__Your task__:
Report each line of the material below where the word "will" can be found.

__Extracted entries__:
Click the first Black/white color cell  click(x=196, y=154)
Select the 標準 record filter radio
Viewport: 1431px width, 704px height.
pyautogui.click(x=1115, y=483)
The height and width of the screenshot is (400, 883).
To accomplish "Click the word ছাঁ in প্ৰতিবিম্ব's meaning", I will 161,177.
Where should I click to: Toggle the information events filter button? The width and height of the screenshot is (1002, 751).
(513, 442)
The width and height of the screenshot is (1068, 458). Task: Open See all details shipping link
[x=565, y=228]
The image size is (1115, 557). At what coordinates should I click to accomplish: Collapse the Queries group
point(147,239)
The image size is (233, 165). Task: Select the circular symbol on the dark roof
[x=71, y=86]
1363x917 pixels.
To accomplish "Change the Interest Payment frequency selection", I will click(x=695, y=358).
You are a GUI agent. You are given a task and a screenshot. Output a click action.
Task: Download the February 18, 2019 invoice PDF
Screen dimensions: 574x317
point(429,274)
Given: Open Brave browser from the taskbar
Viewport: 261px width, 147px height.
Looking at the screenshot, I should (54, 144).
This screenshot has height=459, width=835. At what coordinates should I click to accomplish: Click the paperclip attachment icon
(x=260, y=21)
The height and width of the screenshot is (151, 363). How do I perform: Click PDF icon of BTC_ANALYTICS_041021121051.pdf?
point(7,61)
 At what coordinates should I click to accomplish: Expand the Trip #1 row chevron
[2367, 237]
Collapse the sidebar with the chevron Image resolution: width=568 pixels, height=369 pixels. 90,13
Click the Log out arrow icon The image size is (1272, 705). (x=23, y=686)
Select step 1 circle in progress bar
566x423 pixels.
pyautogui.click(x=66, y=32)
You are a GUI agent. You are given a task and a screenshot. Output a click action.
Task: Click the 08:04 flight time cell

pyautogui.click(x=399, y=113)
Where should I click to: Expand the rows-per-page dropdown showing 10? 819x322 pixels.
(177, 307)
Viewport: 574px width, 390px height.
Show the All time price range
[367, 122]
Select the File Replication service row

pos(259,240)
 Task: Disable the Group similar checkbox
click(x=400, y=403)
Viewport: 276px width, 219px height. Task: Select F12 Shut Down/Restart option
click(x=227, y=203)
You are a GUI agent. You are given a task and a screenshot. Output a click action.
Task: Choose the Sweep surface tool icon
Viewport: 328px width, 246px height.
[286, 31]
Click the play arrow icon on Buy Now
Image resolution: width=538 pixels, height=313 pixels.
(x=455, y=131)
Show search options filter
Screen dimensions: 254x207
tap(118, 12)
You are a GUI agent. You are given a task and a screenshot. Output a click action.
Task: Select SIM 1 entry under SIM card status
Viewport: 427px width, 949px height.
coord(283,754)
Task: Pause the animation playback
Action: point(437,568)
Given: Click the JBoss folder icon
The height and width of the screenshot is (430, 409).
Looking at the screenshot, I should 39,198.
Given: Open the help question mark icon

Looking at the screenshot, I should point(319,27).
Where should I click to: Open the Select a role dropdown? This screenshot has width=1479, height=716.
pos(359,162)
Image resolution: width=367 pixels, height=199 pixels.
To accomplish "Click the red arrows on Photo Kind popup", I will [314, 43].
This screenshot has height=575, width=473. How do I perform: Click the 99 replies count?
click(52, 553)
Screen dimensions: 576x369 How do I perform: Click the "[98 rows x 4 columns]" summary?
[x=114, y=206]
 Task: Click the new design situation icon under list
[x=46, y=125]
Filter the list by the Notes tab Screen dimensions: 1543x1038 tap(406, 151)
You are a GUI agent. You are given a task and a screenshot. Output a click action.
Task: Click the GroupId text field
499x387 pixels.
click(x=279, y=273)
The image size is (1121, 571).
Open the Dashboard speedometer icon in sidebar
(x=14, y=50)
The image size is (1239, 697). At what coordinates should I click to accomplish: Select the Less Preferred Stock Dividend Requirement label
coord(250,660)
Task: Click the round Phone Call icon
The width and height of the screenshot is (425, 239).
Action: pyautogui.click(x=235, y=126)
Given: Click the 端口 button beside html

__Result for this exercise__:
To accomplish "Click the word ছাঁ in প্ৰতিবিম্ব's meaning", I will 161,177.
To accomplish "Change the Interest Payment frequency selection", I will click(x=695, y=358).
To accomplish "Click the red arrows on Photo Kind popup", I will [314, 43].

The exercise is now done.